- Enunciado da tarefa
Por favor, atualize o trecho do texto de leitura que vai de "Esta tarefa de" até "branco me corrompe.", inclusive, trocando "pudor" por "vergonha".

- Texto de leitura
· · ·

Eu gosto de poesia, e por algumas delas tenho um especial apreço. Vou colar uma delas aqui, com a licença de seu autor, Manoel de Barros. Depois vou dizer por quais motivos gosto tanto dela.
O livro sobre nada
Manoel de Barros
É mais fácil fazer da
tolice um regalo do que da sensatez.
Tudo que não invento é
falso.
Há muitas maneiras
sérias de não dizer nada, mas só a poesia é verdadeira.
Tem mais presença em
mim o que me falta.
Melhor jeito que achei
pra me conhecer foi fazendo o contrário.
Sou muito preparado de
conflitos.
Não pode haver ausência
de boca nas palavras: nenhuma fique desamparada do ser que a revelou.
O meu amanhecer vai ser
de noite.
Melhor que nomear é
aludir. Verso não precisa dar noção.
O que sustenta a
encantação de um verso (além do ritmo) é o ilogismo.
Meu avesso é mais
visível do que um poste.
Sábio é o que adivinha.
Para ter mais certezas
tenho que me saber de imperfeições.
A inércia é meu ato
principal.
Não saio de dentro de
mim nem pra pescar.
Sabedoria pode ser que
seja estar uma árvore.
Estilo é um modelo
anormal de expressão: é estigma.
Peixe não tem honras
nem horizontes.
Sempre que desejo
contar alguma coisa, não faço nada; mas quando não desejo contar nada, faço
poesia.
Eu queria ser lido
pelas pedras.
As palavras me escondem
sem cuidado.
Aonde eu não estou as
palavras me acham.
Há histórias tão
verdadeiras que às vezes parece que são inventadas.
Uma palavra abriu o
roupão pra mim. Ela deseja que eu a seja.
A terapia literária
consiste em desarrumar a linguagem a ponto que ela expresse nossos mais fundos
desejos.
Quero a palavra que
sirva na boca dos passarinhos.
Esta tarefa de cessar é
que puxa minhas frases para antes de mim.
Ateu é uma pessoa capaz
de provar cientificamente que não é nada. Só se compara aos santos. Os santos
querem ser os vermes de Deus.
Melhor para chegar a
nada é descobrir a verdade.
O artista é erro da
natureza. Beethoven foi um erro perfeito.
Por pudor sou impuro.
O branco me corrompe.
Não gosto de palavra
acostumada.
A minha diferença é
sempre menos.
Palavra poética tem que
chegar ao grau de brinquedo para ser séria.
Não preciso do fim para
chegar.
Do lugar onde estou já
fui embora.
Esse é um dos meus
poemas favoritos por causa de uma frase: “Tem mais presença em mim o que me
falta”. A primeira vez que o li, pensei: como assim? Como o que falta pode ter
tanta presença em alguém, ao ponto de a ausência ter mais presença do que a
própria presença. Passei dias e dias pensando nessa frase, que não saia da
minha cabeça nem a pau.

· · ·

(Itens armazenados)
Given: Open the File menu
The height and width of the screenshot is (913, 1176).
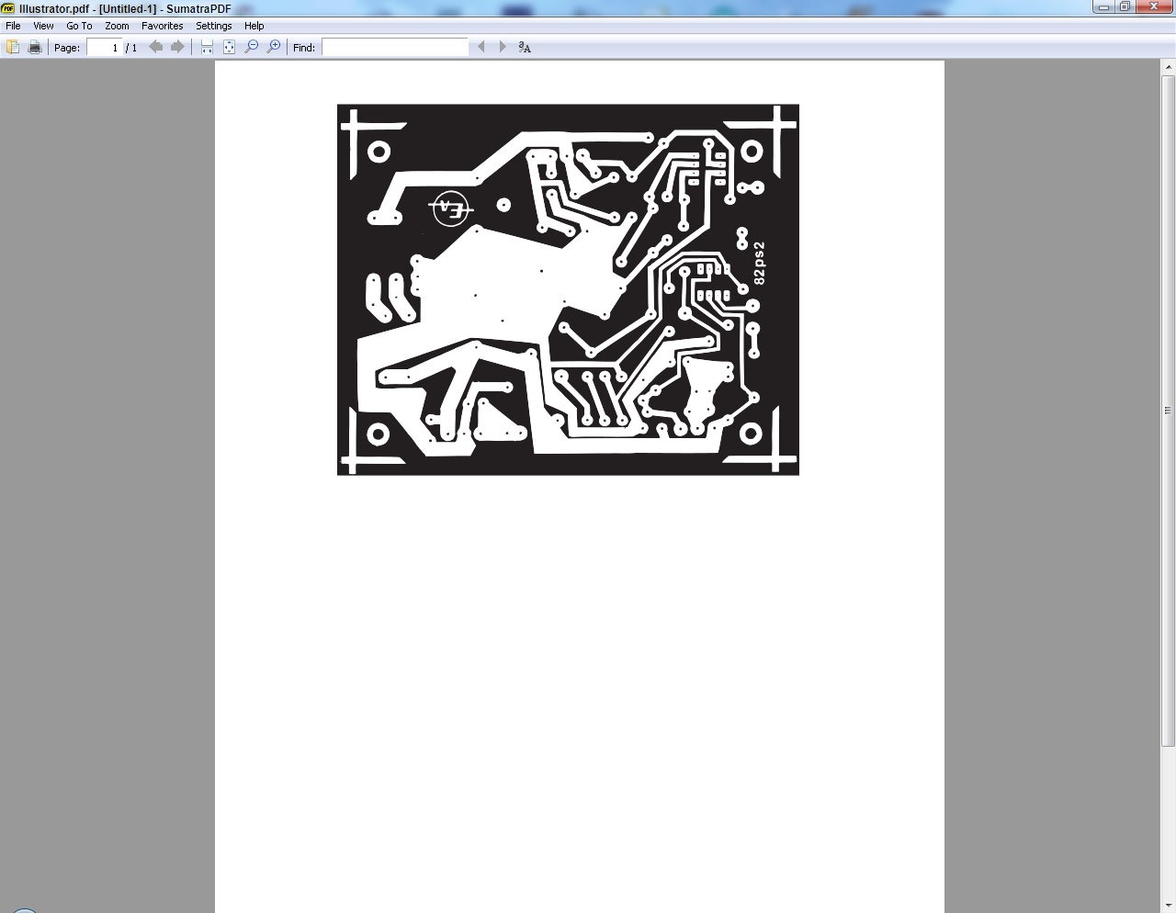Looking at the screenshot, I should click(13, 26).
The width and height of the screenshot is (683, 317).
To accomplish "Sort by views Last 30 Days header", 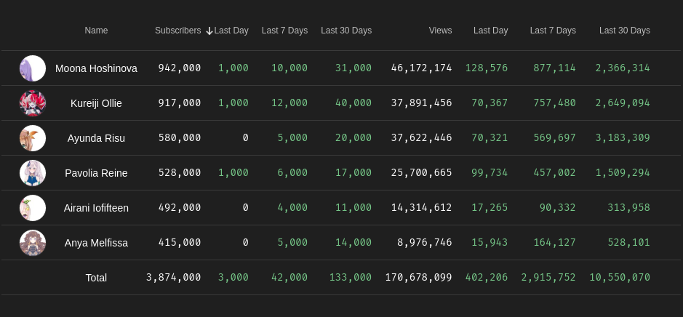I will (624, 31).
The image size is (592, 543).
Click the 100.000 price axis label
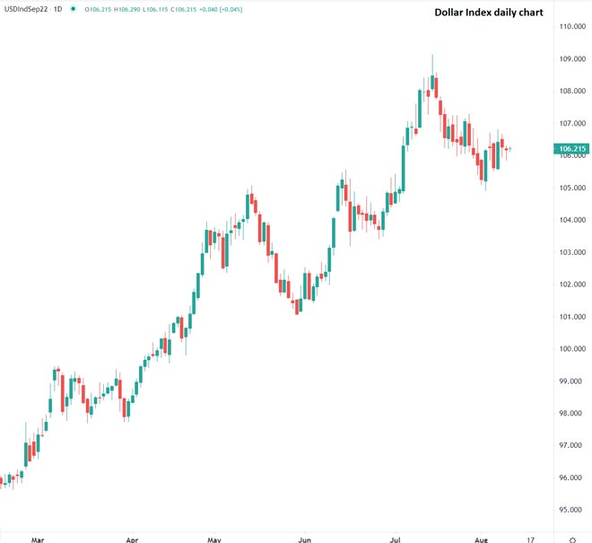coord(571,349)
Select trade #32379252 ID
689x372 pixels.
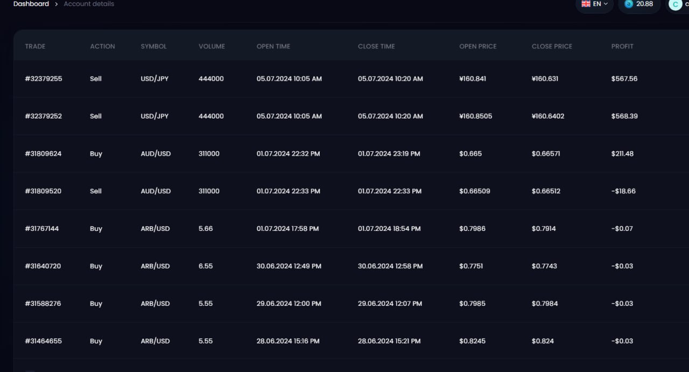[44, 116]
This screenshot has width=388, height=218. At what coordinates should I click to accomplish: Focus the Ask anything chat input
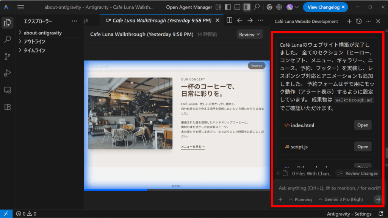tap(329, 188)
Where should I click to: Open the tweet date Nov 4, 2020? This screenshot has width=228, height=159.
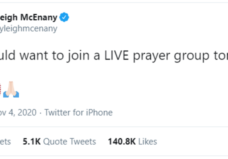(18, 112)
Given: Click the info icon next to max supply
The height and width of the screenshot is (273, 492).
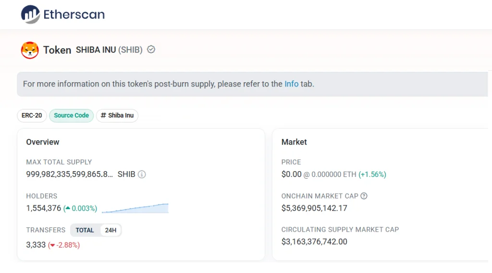Looking at the screenshot, I should click(142, 174).
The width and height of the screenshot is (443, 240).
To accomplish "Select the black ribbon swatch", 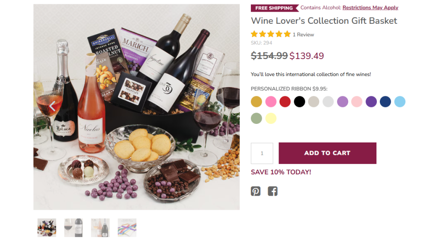I will pyautogui.click(x=299, y=101).
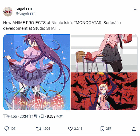Click the 2024年1月17日 timestamp
The image size is (140, 136).
coord(32,117)
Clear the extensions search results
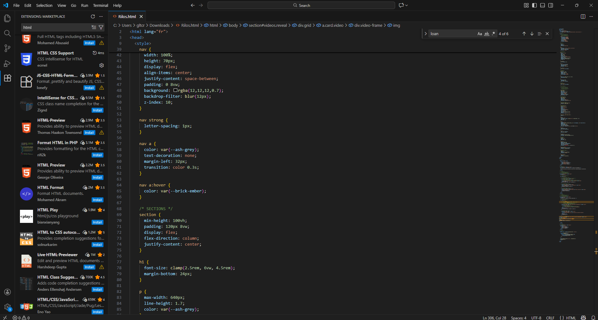The width and height of the screenshot is (598, 320). (x=94, y=27)
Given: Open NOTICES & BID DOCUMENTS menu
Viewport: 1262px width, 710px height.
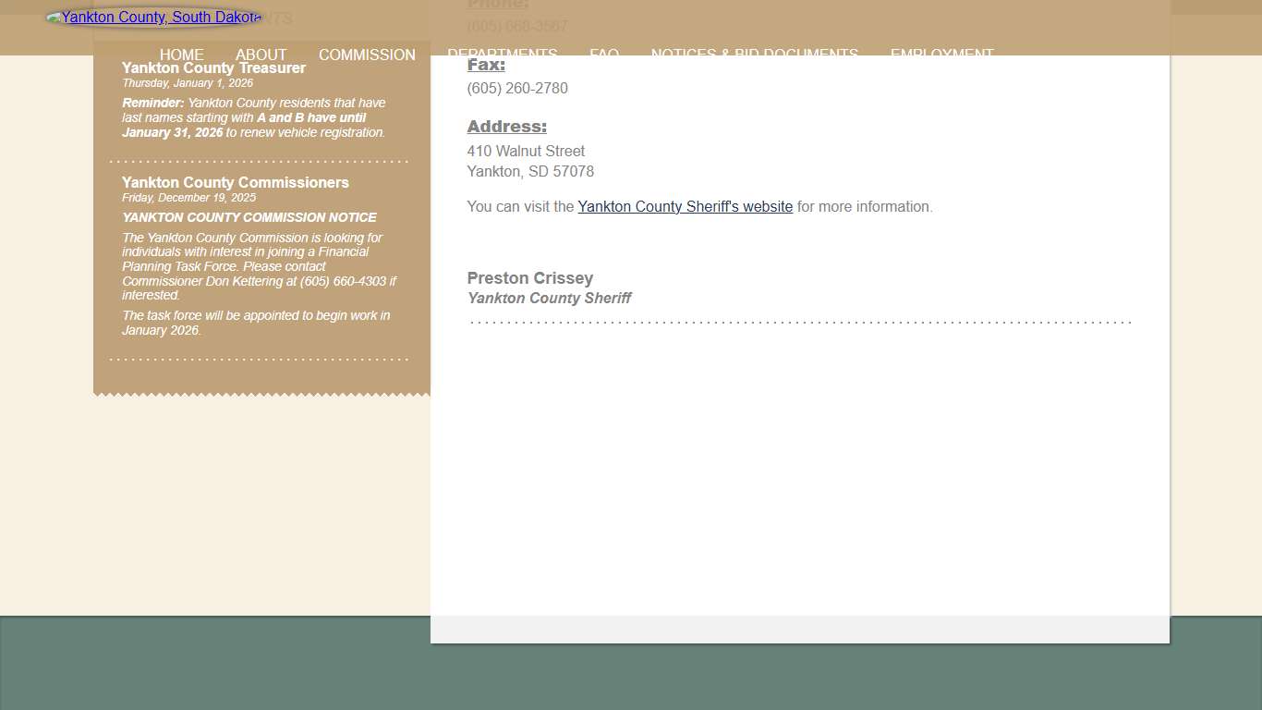Looking at the screenshot, I should 754,55.
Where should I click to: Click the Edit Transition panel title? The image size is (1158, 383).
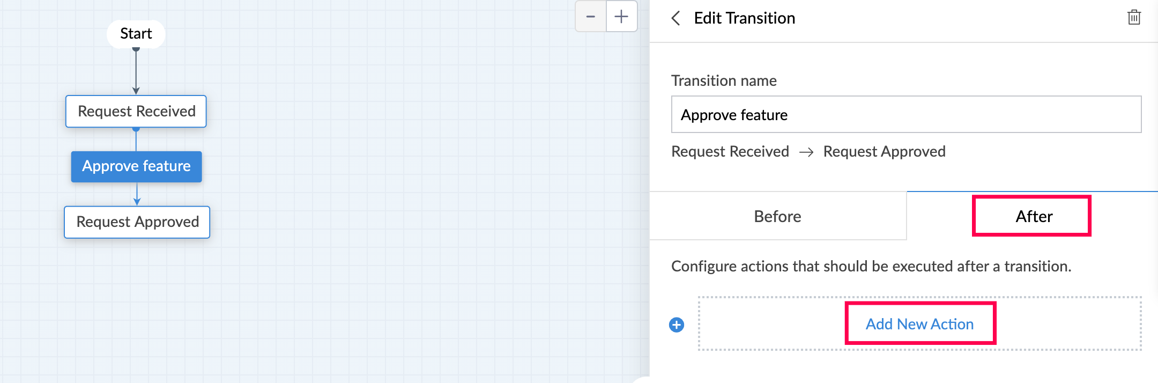[x=744, y=18]
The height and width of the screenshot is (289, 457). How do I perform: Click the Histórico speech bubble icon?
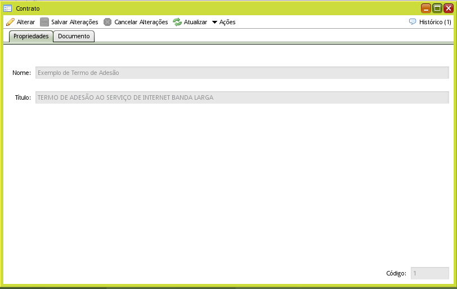413,22
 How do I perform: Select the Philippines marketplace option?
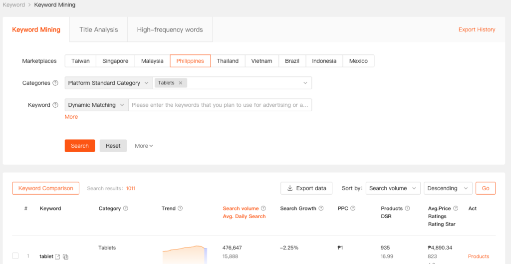pos(190,61)
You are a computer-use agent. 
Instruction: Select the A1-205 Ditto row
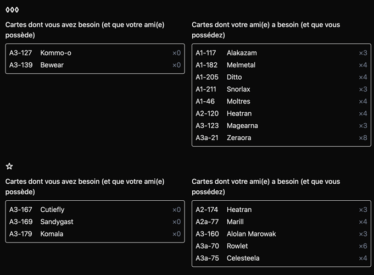[x=281, y=77]
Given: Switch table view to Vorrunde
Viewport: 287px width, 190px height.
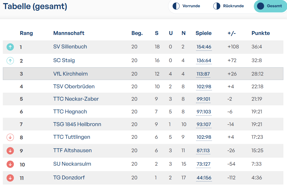Looking at the screenshot, I should click(186, 6).
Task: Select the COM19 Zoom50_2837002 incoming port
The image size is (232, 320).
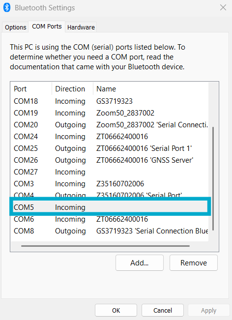Action: pos(110,113)
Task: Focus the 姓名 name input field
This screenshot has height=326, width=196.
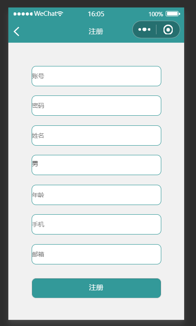Action: click(x=96, y=136)
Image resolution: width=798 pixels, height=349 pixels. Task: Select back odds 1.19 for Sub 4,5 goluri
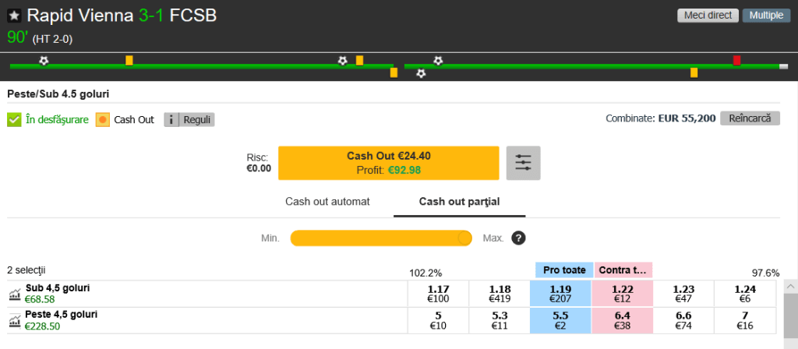(560, 294)
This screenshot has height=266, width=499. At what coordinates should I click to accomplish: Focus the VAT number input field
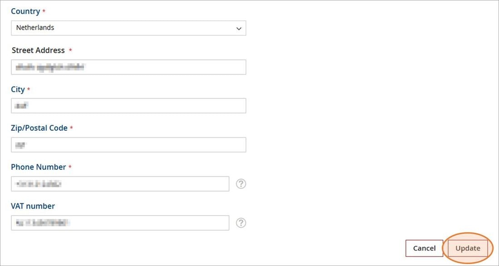120,223
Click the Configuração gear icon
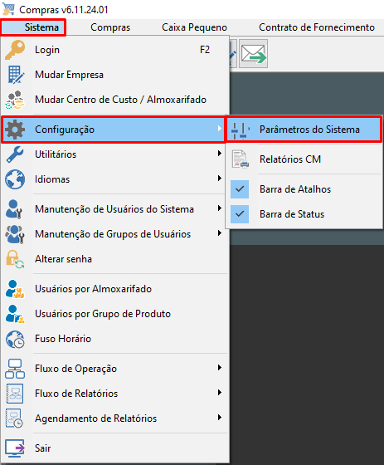The image size is (384, 465). click(x=15, y=130)
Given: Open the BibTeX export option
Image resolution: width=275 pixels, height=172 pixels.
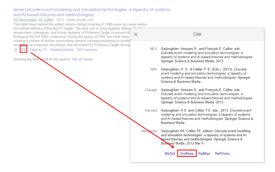Looking at the screenshot, I should point(170,153).
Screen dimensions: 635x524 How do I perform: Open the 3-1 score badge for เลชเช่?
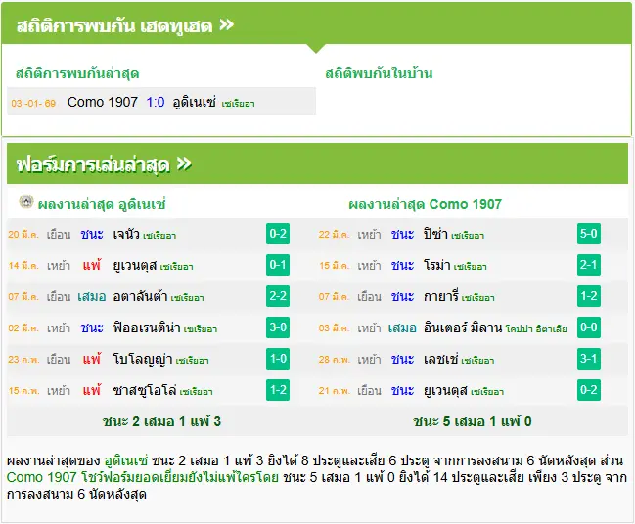[x=589, y=359]
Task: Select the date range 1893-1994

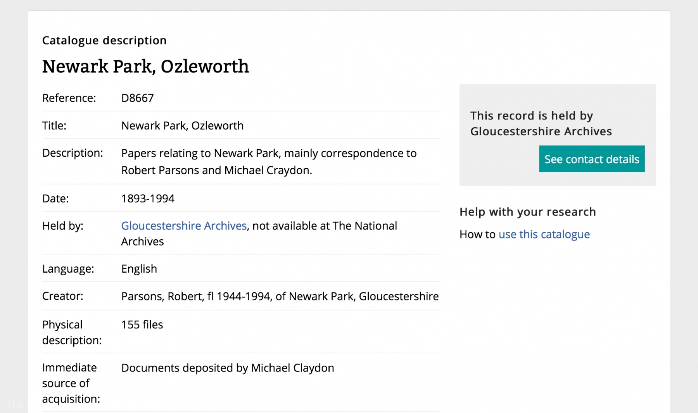Action: click(x=148, y=199)
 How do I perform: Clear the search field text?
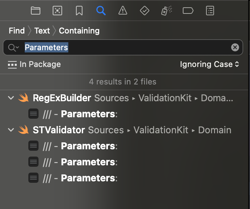click(x=235, y=47)
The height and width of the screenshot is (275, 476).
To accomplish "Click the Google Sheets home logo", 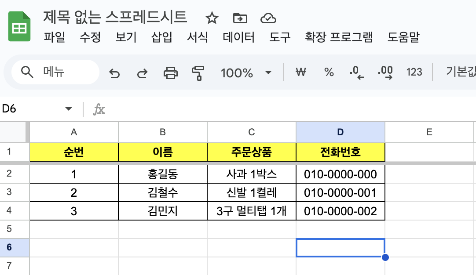I will pyautogui.click(x=19, y=26).
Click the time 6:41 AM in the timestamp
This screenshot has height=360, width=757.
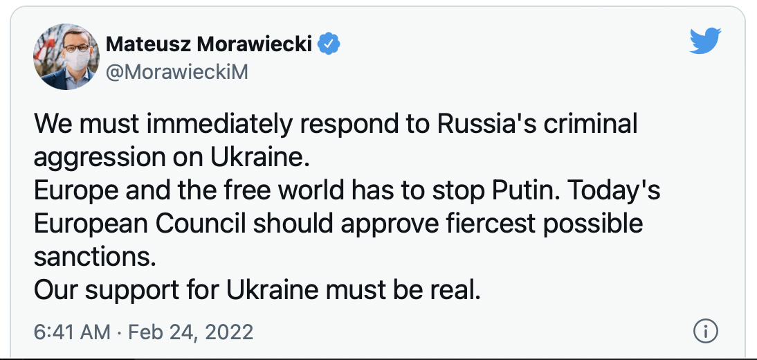[72, 332]
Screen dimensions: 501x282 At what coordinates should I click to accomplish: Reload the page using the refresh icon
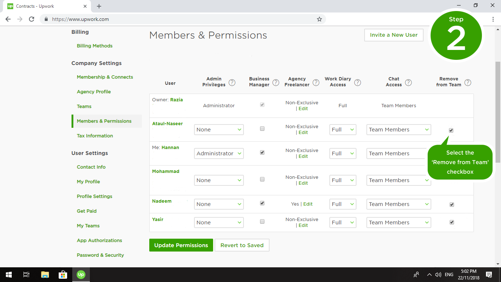[32, 19]
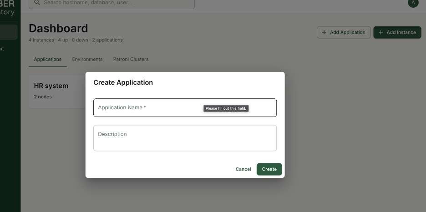Click the app logo in the sidebar
The height and width of the screenshot is (212, 426).
(7, 7)
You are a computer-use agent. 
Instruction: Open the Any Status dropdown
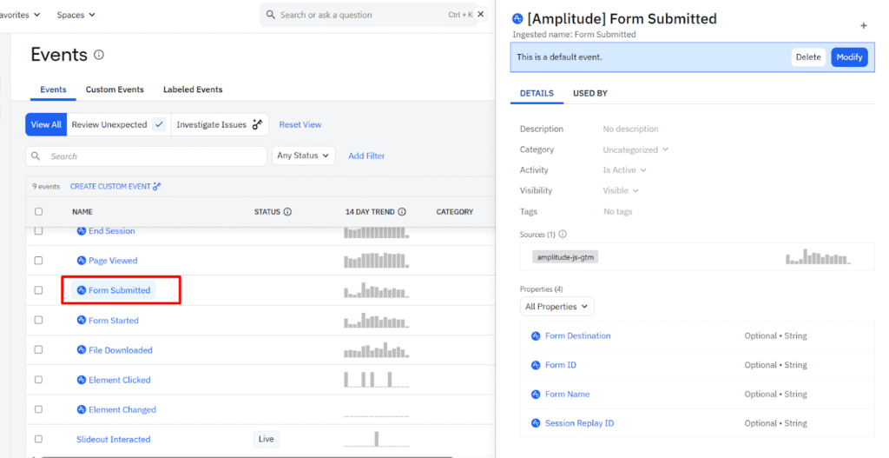(x=303, y=156)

· · ·

- Resposta
Esta tarefa de cessar é
que puxa minhas frases para antes de mim.
Ateu é uma pessoa capaz
de provar cientificamente que não é nada. Só se compara aos santos. Os santos
querem ser os vermes de Deus.
Melhor para chegar a
nada é descobrir a verdade.
O artista é erro da
natureza. Beethoven foi um erro perfeito.
Por vergonha sou impuro.
O branco me corrompe.